Girişimcilik organizasyonları ile birçok çalışma yapıyor, konferanslarda yer alıyoruz. Bir şirket eğer İngiltere veya Avrupa’ya gitmek istiyorsa bize geliyor. Yani bu konuda bir farkındalık gelişti. Kırmamız gereken şey ise birçok gelişmekte olan ülkede ve Türkiye’de aynı: Kamu ve özel sektörün gerçek anlamda birbirinin farkında olması, net işbirliği yapması. UKTI tamamen buna odaklı. Dinamik bir yapı var ve buna ‘public, private, partnership-PPP’ diyoruz. İngiliz hükümeti de bu yapıyı destekliyor. Özel sektörde de farkındalık var. Yani kimse birbirinin rakibi değil.
2016 yılı hedefleriniz neler?
Bazı önceliklerimiz var. İhracat kanadında UKTI çok sayıda şirketin uluslararası olması için çok destek sunuyor. Yabancı yatırımları artırmak önemli. Yeni Facebook’u misal Türkiye’de bulmak imkansız değil. Türkiye’de büyük birleşme ve yatırım çıkışlarına şahit oldum. Birkaç milyon olmasa da, birkaç bin de iyidir. Çünkü yatırım tekrar ülkeye dönüyor. Yatırımcılar aldıkları para ile yeni yatırımlar yapıyor, yeni insanlar istihdam ediyor. Örneğin eski Google ve Facebook elemanları şu anda önemli girişimlerle varlar, başka girişimlere destek veriyorlar. İşte Türkiye’nin de buna ihtiyacı var. Çünkü Türkiye’de girişimlerle kıyasladığımızda, küçük bir yatırım destek ortamı var. İnsanların sermaye ile daha fazla risk almasını sağlamak lazım. Bu olunca sonuçlarını da göreceksiniz. İngiltere’de teknoloji konusunda 16 yıldır çalışıyorum ve son 10 yıl muhtemelen erişilebilen sermaye bazında en etkili dönem. Girişimler her yıl kat be kat büyüyor. Yatırım bankacısı veya kamuda çalışan arkadaşlarım var ve hepsi kendi girişimi ile ilgileniyor şu an. Bunun için gereken nitelikler Türkiye’de de var.
Türkiye’de odaklanılması gereken başlıklar neler?

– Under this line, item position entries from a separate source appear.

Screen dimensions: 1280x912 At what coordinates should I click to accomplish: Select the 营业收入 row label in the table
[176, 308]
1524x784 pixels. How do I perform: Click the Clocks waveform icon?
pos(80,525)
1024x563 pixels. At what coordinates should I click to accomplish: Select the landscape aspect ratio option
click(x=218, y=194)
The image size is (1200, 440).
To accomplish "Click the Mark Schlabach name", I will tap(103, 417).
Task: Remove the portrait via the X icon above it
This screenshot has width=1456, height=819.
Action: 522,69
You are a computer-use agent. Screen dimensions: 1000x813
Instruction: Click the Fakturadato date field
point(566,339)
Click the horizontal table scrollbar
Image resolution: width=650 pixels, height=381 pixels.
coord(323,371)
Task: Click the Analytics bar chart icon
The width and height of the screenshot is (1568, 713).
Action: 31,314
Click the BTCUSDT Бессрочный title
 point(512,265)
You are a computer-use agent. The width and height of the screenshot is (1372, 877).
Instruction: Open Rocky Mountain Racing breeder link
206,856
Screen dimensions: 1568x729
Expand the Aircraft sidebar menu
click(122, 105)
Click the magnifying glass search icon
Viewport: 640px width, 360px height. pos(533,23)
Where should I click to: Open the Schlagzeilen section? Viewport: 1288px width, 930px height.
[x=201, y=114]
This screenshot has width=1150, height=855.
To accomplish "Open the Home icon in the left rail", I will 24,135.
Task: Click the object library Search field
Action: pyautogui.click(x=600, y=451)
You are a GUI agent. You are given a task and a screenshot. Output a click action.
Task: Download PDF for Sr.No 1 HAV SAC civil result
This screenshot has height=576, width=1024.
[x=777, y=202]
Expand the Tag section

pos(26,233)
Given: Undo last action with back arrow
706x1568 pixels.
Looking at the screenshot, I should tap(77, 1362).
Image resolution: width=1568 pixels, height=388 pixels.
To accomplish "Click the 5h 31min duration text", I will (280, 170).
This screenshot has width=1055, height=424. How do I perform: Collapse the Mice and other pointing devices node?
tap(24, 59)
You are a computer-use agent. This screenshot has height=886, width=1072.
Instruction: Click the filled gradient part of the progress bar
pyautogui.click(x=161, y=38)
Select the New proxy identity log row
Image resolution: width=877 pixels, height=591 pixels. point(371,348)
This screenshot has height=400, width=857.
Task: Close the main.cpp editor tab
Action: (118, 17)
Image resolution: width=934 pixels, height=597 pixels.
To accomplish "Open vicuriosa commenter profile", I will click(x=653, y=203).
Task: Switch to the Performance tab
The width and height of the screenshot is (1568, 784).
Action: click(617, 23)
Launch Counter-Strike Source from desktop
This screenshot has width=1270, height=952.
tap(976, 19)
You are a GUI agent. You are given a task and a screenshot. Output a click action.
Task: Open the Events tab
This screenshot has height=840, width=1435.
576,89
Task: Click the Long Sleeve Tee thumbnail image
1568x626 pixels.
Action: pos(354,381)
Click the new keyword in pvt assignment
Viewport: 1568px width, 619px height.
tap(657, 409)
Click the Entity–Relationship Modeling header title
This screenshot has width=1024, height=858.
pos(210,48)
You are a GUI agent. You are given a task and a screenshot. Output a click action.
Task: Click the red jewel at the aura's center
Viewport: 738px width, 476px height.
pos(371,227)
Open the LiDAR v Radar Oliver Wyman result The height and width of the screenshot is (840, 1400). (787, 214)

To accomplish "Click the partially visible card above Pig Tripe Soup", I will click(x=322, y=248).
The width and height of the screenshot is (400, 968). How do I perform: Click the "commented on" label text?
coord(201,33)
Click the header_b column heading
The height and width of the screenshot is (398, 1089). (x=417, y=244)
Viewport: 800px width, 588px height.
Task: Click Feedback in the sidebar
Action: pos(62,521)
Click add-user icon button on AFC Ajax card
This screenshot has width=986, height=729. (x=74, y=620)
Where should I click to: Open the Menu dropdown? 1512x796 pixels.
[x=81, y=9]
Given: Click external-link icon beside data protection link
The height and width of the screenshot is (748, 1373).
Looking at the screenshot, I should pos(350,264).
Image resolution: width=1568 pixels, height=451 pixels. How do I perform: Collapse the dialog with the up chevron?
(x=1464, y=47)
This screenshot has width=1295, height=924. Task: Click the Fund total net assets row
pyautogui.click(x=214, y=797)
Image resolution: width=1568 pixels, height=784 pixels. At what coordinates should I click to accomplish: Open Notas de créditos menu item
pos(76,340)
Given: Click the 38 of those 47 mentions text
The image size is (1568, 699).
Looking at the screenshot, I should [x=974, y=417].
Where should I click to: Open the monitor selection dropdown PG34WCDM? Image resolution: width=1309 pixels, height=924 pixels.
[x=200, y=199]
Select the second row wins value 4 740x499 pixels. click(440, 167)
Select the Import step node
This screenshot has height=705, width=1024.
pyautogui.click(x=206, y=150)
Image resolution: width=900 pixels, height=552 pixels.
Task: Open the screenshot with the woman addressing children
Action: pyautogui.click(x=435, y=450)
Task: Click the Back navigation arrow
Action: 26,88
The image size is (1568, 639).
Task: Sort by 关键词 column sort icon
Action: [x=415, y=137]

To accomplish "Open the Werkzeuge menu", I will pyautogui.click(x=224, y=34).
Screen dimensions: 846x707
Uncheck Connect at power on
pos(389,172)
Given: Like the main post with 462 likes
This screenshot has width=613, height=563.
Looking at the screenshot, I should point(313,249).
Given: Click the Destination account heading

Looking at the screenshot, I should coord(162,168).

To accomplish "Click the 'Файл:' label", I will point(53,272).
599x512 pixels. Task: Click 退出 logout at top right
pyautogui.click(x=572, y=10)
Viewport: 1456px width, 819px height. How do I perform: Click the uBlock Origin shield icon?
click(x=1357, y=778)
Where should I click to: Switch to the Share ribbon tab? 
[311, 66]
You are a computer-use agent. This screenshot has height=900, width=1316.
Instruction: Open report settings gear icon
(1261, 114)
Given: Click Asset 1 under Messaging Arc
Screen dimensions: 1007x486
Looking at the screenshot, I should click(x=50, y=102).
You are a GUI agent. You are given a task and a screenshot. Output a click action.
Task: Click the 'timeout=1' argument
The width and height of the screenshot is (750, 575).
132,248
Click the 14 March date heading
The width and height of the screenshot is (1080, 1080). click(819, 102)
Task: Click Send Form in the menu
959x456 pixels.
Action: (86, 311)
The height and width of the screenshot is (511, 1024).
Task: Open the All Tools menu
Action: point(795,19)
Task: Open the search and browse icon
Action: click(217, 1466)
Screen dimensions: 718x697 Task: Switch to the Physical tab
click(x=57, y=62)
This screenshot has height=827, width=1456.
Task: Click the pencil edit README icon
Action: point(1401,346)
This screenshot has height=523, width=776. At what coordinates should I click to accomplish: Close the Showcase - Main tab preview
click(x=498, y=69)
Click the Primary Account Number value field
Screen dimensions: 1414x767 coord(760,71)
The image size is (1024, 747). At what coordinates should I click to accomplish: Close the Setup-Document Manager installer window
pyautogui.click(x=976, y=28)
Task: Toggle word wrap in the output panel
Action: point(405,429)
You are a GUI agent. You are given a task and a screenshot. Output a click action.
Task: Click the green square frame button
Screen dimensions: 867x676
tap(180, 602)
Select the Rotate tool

Girişimcilik inancı halihazırda, ama teoride var. Bence bu da İngiltere ve Türkiye ekonomisindeki temel fark. Türkiye ekonomisi girişimciliğe inanıyor, ‘nice have’ (olsa fena olmaz) olarak bakıyor. İngiltere ekonomisi ise girişimciliği ‘must have’ (gereklilik) olarak görüyor. İngiltere ekonomisinin girişimcilik ile güçlü ekonomi olarak varlığını sürdüreceğine inanıyoruz. Türkiye’de girişimciliğin ne olduğu biliniyor, destekler sunuluyor, ama farkındalık daha üst seviyeye çıkmalı ve ekonomik başarı notasına getirilmeli. GSMH’nin bu sayede büyüyeceği bilinmeli. İstanbul dışında evinde interneti olmayan insanlar var. Bu eşitliği sağlamak zaman alacaktır. Gelişimin daha hızlı olması bu yönüyle beklentimiz. İngiltere’de yüzde 90 genişbant kullanımı var ve altyapı yatırımları önemli. Kamu da hizmetlerini bu platformlarda vererek bunu desteklemeli. Türkiye’de yapılması gereken geleceğe yatırım yapmayı adreslemek, yetkin ve deneyimli insanlara yatırım yapmak, girişimcilik ruhunu pekiştirmek. Aksi halde yetkin insanları yitirme riski de kaçınılmaz olur.